Perguntas Frequentes sobre Assessoria em Reforma Tributária

Respostas diretas para o que os empresários mais perguntam

O que muda com a Reforma Tributária?

PIS, COFINS, IPI, ICMS e ISS são substituídos por dois tributos sobre o valor agregado: a CBS, federal, e o IBS, de estados e municípios. Também é criado o Imposto Seletivo, que incide sobre produtos específicos. O crédito passa a ser amplo, o imposto é devido no destino e a cobrança fica separada do preço.

Qual é o cronograma da transição?

2026 é o ano de teste, com alíquotas simbólicas e destaque dos novos tributos nos documentos fiscais. Em 2027 a CBS entra integralmente e PIS e COFINS são extintos. Entre 2029 e 2032 o ICMS e o ISS são reduzidos gradualmente enquanto o IBS avança, e em 2033 o novo sistema passa a valer sozinho.

Minha empresa é do Simples Nacional. A Reforma me afeta?

Sim. O Simples Nacional continua existindo, mas a empresa passa a decidir como recolhe IBS e CBS, e essa escolha afeta o crédito que ela transfere para os clientes. Quem vende para outras empresas precisa avaliar o efeito dessa decisão na própria competitividade.

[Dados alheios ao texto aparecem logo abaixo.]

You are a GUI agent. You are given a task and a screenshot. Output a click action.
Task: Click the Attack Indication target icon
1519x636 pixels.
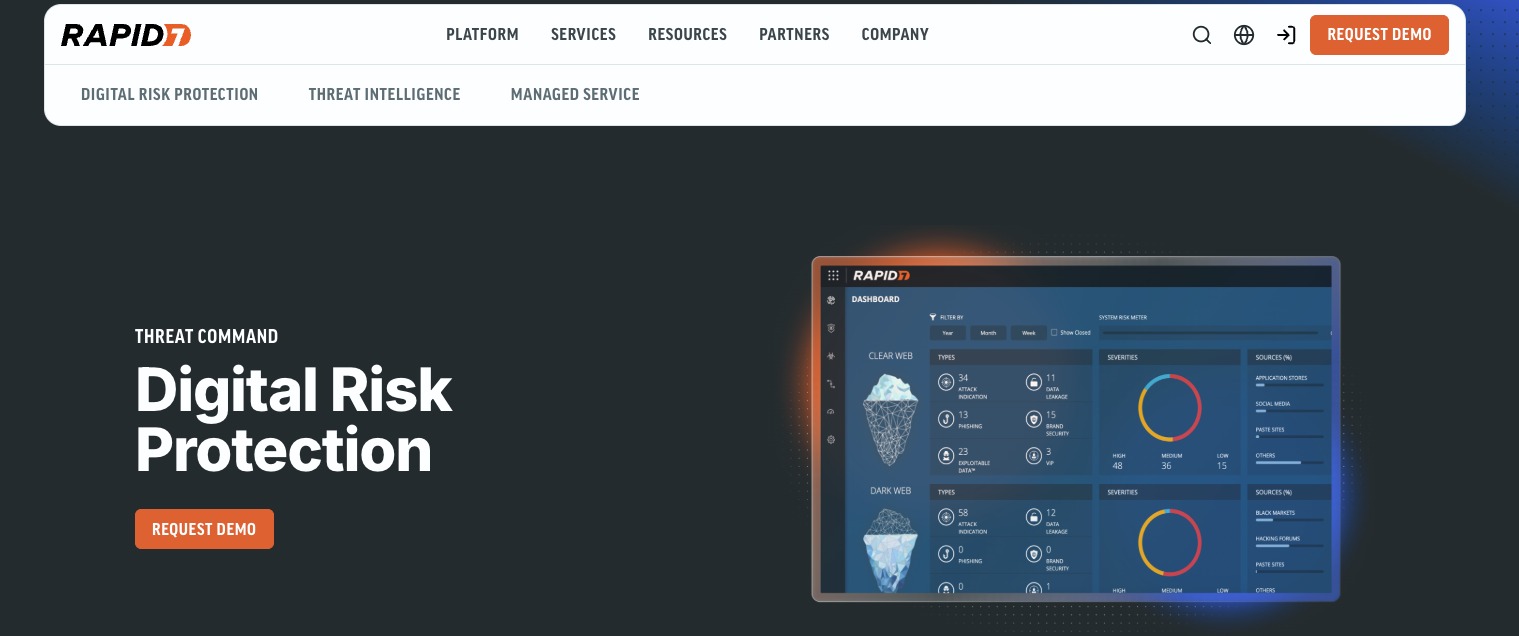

O que acontece com os incentivos fiscais de ICMS, como o FUNDOPEM?

Os benefícios onerosos de ICMS concedidos por prazo certo seguem regra de transição e passam a ser tratados por um fundo federal de compensação até 2032, dentro de condições e prazos definidos na legislação. Por isso vale revisar agora como o incentivo está formalizado e como ele entra no seu planejamento.

Por que começar a adequação antes de o novo sistema valer por completo?

Porque as decisões que mais custam caro são tomadas com antecedência: preço de tabela, contrato de fornecimento, política comercial por região, investimento em sistema e estrutura de cadastro. Quem espera 2033 leva o impacto todo de uma vez, sem margem para corrigir.

O que a empresa precisa fazer nos sistemas?

Atualizar o ERP e o emissor para o leiaute fiscal com os campos de IBS e CBS, revisar os cadastros de produtos e de parceiros e testar a emissão antes das datas de obrigatoriedade. É a frente com maior prazo de execução e a que costuma ser deixada para o final.